8.8 The use by an official of official knowledge for private gain or benefit of others, even if not involving the disclosure of information, is an offence under section 105A of the Crimes Act 1961.

8.9 A government contractor or other person outside the public service entrusted with official information in confidence should not use or communicate that information other than for the purpose for which it was given. In appropriate cases, Ministers and departments should ensure that the agreement with a contractor or consultant includes a confidentiality clause.

Commercially sensitive information

8.10 Ministers and officials have access to a wide range of information about commercial entities that is not generally available to the public. They must ensure that they do not use this information in any way that affects their personal interests or the personal interests of others. Chapter 2 contains guidance for Ministers on identifying and managing conflicts of interest, including those arising from access to information. The State Services Commission provides guidance on the management of officials' conflicts of interest.
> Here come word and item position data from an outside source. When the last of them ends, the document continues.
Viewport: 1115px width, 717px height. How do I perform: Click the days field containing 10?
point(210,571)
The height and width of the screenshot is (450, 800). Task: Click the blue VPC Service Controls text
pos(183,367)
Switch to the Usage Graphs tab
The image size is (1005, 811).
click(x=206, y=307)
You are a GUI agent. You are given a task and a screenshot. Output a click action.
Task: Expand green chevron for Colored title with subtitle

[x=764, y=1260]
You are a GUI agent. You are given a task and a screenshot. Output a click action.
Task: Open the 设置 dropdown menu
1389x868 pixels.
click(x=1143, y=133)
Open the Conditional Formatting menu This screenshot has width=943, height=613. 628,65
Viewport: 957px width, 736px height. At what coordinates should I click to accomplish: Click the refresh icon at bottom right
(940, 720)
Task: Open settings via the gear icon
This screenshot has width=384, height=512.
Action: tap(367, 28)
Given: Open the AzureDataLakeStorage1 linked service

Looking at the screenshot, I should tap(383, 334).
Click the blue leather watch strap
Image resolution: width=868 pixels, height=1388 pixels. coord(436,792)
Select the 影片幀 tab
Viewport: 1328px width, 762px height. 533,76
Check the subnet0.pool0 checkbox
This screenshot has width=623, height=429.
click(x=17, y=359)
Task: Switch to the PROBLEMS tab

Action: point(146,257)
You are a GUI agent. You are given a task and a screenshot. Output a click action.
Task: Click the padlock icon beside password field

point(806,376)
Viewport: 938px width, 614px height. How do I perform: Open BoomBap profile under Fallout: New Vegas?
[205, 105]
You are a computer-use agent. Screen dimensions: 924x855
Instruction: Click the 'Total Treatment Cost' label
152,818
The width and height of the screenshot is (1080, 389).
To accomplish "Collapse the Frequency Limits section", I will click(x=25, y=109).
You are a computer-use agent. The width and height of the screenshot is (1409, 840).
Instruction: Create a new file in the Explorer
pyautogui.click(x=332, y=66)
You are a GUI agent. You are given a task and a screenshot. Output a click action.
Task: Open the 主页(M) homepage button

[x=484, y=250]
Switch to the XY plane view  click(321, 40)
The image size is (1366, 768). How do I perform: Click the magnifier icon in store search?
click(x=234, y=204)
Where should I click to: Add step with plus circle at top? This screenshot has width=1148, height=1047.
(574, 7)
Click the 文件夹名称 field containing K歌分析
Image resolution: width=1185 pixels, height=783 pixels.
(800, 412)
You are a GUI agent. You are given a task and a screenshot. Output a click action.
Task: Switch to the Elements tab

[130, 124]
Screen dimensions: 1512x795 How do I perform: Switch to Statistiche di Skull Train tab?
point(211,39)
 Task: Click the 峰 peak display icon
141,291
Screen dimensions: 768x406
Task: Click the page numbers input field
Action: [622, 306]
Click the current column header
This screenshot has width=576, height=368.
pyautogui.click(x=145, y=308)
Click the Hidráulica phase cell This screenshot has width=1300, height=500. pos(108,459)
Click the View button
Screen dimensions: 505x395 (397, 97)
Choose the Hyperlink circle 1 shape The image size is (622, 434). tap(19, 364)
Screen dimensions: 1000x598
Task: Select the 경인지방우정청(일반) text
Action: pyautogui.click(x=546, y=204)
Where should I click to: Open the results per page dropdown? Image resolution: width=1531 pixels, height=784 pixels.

8.11 In particular, Ministers and officials may receive or create information about companies that are listed on the stock exchange. Such information should be treated with care as breaches of the insider trading and market manipulation regimes in the Securities Markets Act 1988 can result in significant fines or imprisonment. When dealing with information relating to companies that are listed on securities exchanges, Ministers and officials should therefore:

  1. take precautions to ensure that the information is appropriately handled;
  2. consider how and when to release information in a way that minimises potential impacts on markets;
  3. take care when making statements that could inadvertently and inappropriately influence third parties;
  4. avoid misleading the market.

8.12 In addition, Ministers and officials who hold information about a listed company that is not generally available to the market must not trade in the securities of that company. This prohibition includes trading through trusts and other vehicles if the Minister or official is aware that the trust or vehicle is undertaking the trading. More detailed guidance for Ministers and officials on the insider trading and market manipulation regimes is set out in Cabinet Office circular CO (08) 5 Guidance for Dealing with Information Relating to Public Issuers and Securities Markets.